What happened to PeaceHealth’s free phone program, Ask a Nurse? The hotline was discontinued in the summer of 2005 and has been replaced with several educational websites that have links at www.peacehealth.org The links offer a “Healthwise Knowledgebase” and frequently asked questions regarding children’s health, women’s health and seniors’ health. A link is also provided to the Health Information Library, staffed by “trained medical librarians” who respond to emailed requests for information. 

 

Looking ahead

High on President Obama’s agenda is getting our nation’s medical records off the shelves and into usable electronic databases. The reasons are many: better patient care through improved accuracy and accessibility, enhanced sharing of medical information, reduced health care costs through new efficiencies and hundreds of thousands of new jobs. 

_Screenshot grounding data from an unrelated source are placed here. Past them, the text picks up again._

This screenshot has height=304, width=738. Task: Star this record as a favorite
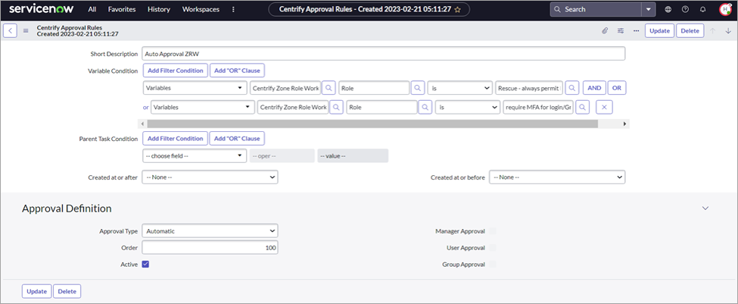457,9
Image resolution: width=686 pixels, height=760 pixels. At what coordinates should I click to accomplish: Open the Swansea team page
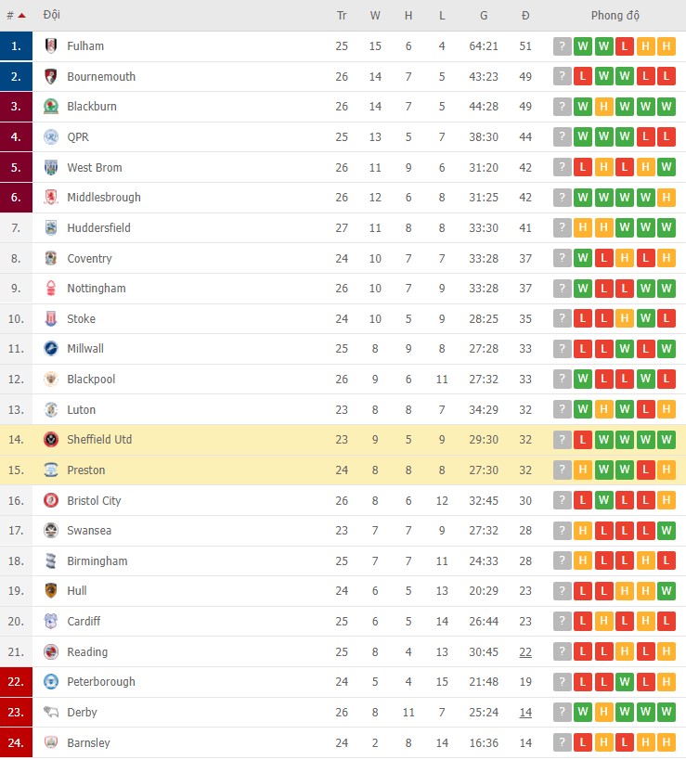[x=88, y=530]
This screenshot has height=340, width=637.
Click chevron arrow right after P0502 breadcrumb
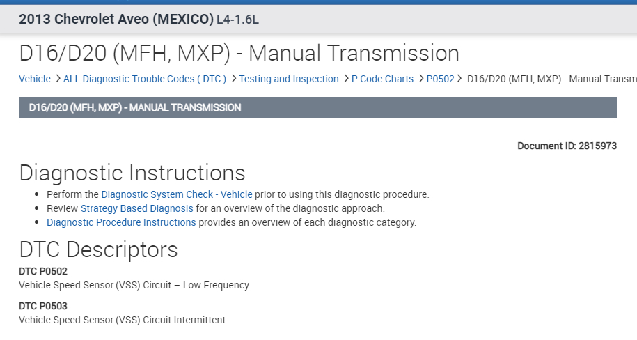tap(460, 79)
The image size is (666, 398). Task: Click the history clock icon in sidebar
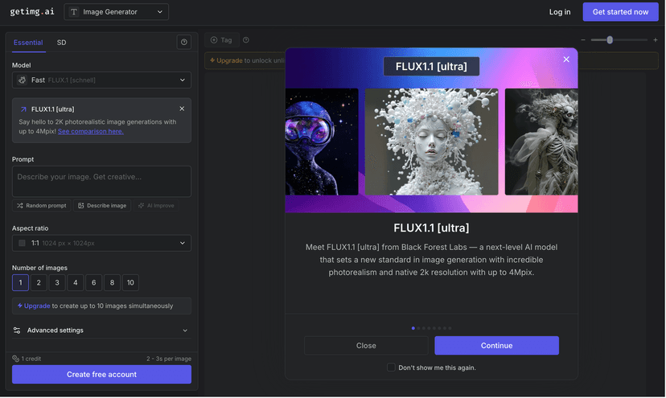(x=184, y=42)

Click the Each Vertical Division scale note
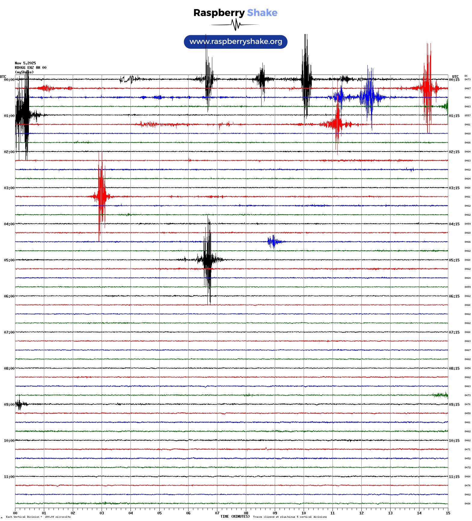38,517
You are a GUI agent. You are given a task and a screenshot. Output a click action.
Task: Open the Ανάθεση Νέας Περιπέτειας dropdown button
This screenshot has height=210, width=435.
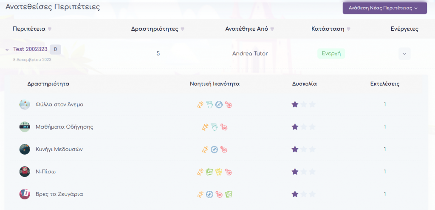click(x=384, y=8)
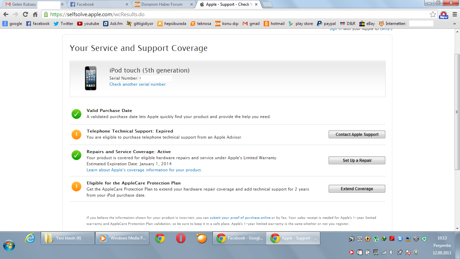Screen dimensions: 460x259
Task: Open the paypal bookmark
Action: [326, 24]
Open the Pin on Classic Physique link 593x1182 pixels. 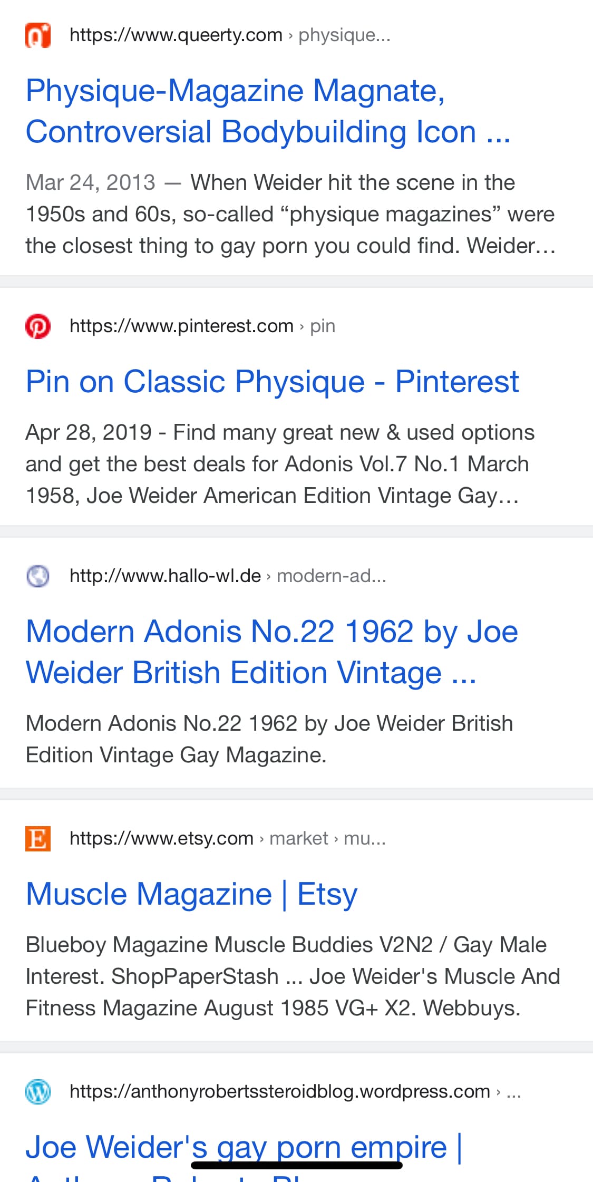click(x=272, y=381)
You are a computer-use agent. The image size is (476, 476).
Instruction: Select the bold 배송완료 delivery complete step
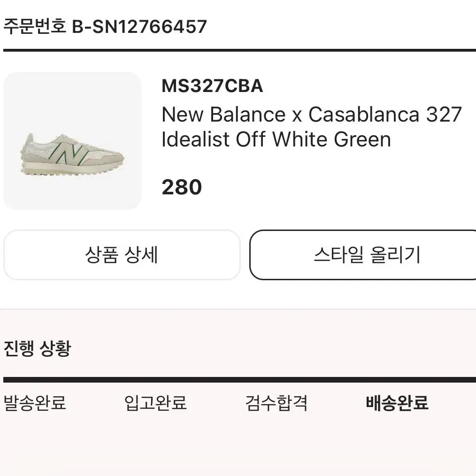[397, 403]
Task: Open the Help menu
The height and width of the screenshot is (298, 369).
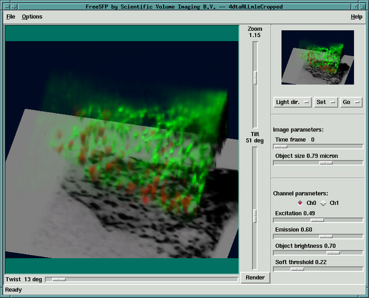Action: click(x=356, y=17)
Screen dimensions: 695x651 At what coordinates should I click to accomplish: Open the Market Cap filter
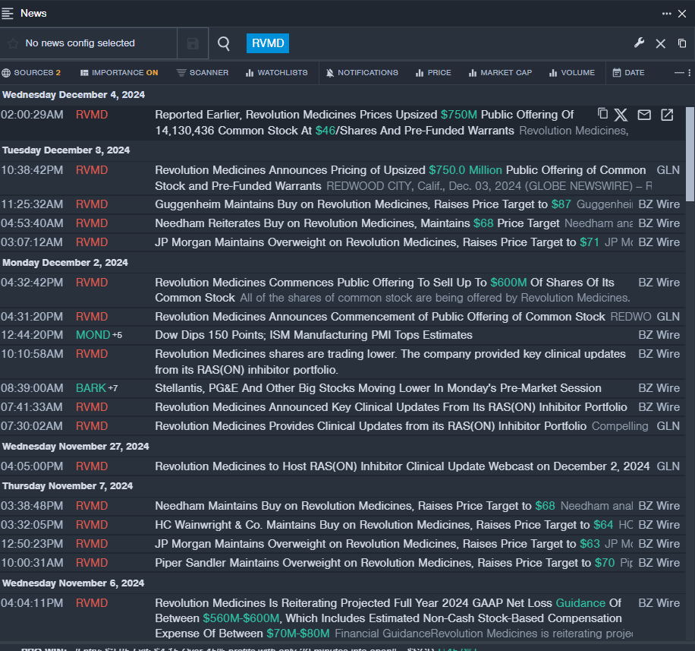[499, 73]
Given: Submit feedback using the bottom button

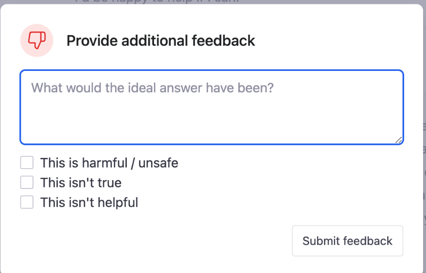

As slow as local doctors’ offices are in adopting and embracing the new technologies, no one we talked to for this story sees e-visits as just a fad. The service will become ubiquitous. And at some point, if not already, patients may be choosing their doctors and even their insurance companies based on how well their medical issues and questions can be addressed not only face-to-face but also from the privacy of their own computers.

Questions for our readers

• What are your stories regarding communication between doctors and patients? 

• What do you see coming in the next 20 years?

• Who actually owns medical records, and do patients and their families have a right to see them? 

• What effect would single-payer health insurance have on the ability to streamline and modernize our nation’s electronic medical records system? 

• What are your experiences in dealing online with Medicare, Medicaid, the VA medical system and the Bureau of Indian Affairs? 

• The Coburg Veterinarian Clinic (www.coburgvet.com) welcomes email inquires from both pet owners and the public, as does Oregon Dental Care. Are there other medical practitioners who do the same? Chiropractors, physical therapists, massage therapists, acupuncturists?